January 25: A Breath-Taking Building Built for Battles to Come

 

Today in 1940, nearly 3000 people came to East Hartford to go on a three-quarter mile walking tour of a brand new two-million-dollar factory expansion at the Pratt and Whitney Aircraft company. The 280,000 square foot expansion, for which planning had begun the previous February and ground had been broken and construction started only four months before, represented a sudden and dramatic turnaround in the fortunes of the innovative aviation pioneer.

At the end of 1938, the situation at Pratt and Whitney could best have been described as bleak. Despite the company’s leadership in air-cooled aircraft engine technology, years of cutbacks in defense spending by the US government had drastically affected the entire aviation industry, whose total assets were then barely equal to one of the country’s big national breweries. By the end of the year, Pratt and Whitney had reduced its payroll to fewer than 3000 workers, and only had enough orders booked to keep the East Hartford plant running until May 1st.

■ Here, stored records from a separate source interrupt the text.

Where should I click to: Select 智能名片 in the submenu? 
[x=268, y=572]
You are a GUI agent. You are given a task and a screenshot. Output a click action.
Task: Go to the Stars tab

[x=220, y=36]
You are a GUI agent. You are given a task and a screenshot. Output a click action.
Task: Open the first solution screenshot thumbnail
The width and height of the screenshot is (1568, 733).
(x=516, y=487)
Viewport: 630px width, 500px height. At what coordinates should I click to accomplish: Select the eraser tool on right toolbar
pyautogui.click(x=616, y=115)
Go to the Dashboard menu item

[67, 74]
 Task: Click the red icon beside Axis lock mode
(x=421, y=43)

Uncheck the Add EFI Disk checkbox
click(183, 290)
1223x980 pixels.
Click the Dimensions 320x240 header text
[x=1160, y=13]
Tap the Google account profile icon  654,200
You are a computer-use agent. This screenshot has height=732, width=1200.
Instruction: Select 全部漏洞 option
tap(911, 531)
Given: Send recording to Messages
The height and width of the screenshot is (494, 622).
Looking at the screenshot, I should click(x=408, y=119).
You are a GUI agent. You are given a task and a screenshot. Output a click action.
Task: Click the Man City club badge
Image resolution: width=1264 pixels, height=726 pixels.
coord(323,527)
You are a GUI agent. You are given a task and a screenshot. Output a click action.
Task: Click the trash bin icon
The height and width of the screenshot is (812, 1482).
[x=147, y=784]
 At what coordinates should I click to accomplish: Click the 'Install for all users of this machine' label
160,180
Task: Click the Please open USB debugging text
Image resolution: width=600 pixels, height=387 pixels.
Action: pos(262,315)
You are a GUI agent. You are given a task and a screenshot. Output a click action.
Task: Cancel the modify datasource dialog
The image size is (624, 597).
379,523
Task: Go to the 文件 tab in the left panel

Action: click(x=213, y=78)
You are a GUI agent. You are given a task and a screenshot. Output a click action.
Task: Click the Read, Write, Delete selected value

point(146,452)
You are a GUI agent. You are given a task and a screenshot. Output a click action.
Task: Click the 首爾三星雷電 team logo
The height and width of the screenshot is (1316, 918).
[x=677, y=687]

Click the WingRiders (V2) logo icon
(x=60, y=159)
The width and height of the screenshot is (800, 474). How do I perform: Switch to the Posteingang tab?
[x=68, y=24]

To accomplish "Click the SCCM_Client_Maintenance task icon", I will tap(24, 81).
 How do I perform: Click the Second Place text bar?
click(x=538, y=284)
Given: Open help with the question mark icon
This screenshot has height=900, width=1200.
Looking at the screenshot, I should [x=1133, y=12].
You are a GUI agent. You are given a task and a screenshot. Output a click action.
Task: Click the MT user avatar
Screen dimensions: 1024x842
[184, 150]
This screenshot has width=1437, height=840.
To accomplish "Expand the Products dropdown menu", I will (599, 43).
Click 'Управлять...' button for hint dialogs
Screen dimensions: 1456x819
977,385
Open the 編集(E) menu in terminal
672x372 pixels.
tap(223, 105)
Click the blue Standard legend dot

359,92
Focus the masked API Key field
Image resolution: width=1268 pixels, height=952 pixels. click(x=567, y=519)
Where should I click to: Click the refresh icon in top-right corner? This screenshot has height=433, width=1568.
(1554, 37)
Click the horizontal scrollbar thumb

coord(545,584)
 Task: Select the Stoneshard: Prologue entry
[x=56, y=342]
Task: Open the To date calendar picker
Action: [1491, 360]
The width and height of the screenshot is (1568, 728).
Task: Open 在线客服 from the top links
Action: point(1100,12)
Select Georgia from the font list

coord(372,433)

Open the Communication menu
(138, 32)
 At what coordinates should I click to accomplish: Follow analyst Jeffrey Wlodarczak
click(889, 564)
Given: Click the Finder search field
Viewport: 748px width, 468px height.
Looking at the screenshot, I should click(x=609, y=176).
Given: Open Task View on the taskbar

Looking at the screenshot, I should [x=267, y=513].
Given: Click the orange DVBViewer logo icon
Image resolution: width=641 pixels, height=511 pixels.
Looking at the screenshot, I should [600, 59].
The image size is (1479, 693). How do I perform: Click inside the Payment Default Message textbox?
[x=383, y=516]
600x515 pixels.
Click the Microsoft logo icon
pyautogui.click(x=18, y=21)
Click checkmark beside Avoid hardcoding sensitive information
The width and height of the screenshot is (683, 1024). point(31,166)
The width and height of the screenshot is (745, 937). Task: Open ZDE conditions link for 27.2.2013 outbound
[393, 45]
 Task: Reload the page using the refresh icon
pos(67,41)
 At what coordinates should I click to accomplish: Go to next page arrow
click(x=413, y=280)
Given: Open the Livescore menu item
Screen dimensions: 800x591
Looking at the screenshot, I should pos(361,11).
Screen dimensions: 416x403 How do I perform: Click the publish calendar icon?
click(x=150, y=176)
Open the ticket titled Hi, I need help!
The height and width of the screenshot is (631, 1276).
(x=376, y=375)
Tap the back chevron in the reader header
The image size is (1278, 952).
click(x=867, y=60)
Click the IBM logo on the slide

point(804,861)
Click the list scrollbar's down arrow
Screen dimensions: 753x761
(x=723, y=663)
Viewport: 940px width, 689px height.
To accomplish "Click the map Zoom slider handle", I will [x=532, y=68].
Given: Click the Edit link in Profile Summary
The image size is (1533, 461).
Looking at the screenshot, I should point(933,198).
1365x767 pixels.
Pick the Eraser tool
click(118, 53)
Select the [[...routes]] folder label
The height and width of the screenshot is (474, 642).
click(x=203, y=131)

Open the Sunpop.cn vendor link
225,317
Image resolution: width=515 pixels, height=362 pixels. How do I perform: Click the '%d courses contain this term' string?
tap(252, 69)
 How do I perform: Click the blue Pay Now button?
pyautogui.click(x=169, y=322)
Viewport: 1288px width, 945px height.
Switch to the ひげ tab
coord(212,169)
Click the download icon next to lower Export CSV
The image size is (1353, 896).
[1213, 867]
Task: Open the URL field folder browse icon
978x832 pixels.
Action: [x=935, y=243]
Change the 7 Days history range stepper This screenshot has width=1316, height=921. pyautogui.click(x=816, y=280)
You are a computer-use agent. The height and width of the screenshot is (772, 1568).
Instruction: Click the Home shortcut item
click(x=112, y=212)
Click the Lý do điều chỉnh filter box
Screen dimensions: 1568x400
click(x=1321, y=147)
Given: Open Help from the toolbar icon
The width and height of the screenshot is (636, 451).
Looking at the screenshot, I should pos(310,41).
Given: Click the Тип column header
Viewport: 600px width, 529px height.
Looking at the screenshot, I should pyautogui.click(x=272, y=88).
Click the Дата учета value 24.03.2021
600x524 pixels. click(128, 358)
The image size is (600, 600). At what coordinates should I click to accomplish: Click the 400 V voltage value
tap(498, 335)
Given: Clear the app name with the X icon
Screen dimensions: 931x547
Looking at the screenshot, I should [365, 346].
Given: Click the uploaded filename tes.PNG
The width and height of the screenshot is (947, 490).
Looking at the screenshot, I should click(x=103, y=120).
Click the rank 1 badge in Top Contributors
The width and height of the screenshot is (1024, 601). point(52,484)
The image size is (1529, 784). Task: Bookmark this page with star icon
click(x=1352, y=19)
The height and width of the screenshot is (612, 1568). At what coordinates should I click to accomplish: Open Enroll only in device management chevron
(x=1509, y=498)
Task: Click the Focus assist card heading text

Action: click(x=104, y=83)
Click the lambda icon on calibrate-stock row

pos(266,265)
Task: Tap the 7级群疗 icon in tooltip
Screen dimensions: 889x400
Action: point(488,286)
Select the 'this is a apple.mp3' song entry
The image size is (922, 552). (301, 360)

What turned the company’s fortunes around so dramatically was a conference Adolph Hitler held with the leaders of France, Britain and Italy in Munich, Germany in late September of 1938.

munich
The 1938 Munich Conference indirectly led to a dramatic turnaround at Pratt & Whitney

Led by British Prime Minister Neville Chamberlain, who infamously claimed the concession would bring “peace in our time,” the group gave in to Hitler’s demands to allow him to annex the Sudetenland from Czechoslovakia.

Returning from the Munich conference, French Premier Eduard Deladier had said, “If I had had 4,000 planes, there would have been no Munich.” Shortly thereafter, France, realizing war with Germany was inevitable, placed a two million dollar order for Pratt and Whitney aircraft engines, followed by a succession of additional orders that totaled 85 million dollars by the fall of 1939. To handle the sudden increase in demand, P&W hired 3000 new workers and began planning for the 280,000 square foot addition, whose construction the French government agreed to finance.

Known as the French building, and with a machine shop so large visitors were said to gasp when they first saw it, the facility welcomed thousands who came to see a building built for the battles to come, today in Connecticut history.

PRATT AND WHITNEY 1940

Further Reading:

Excerpt, The Pratt and Whitney Aircraft Story 1952 United Aircraft Company (1952)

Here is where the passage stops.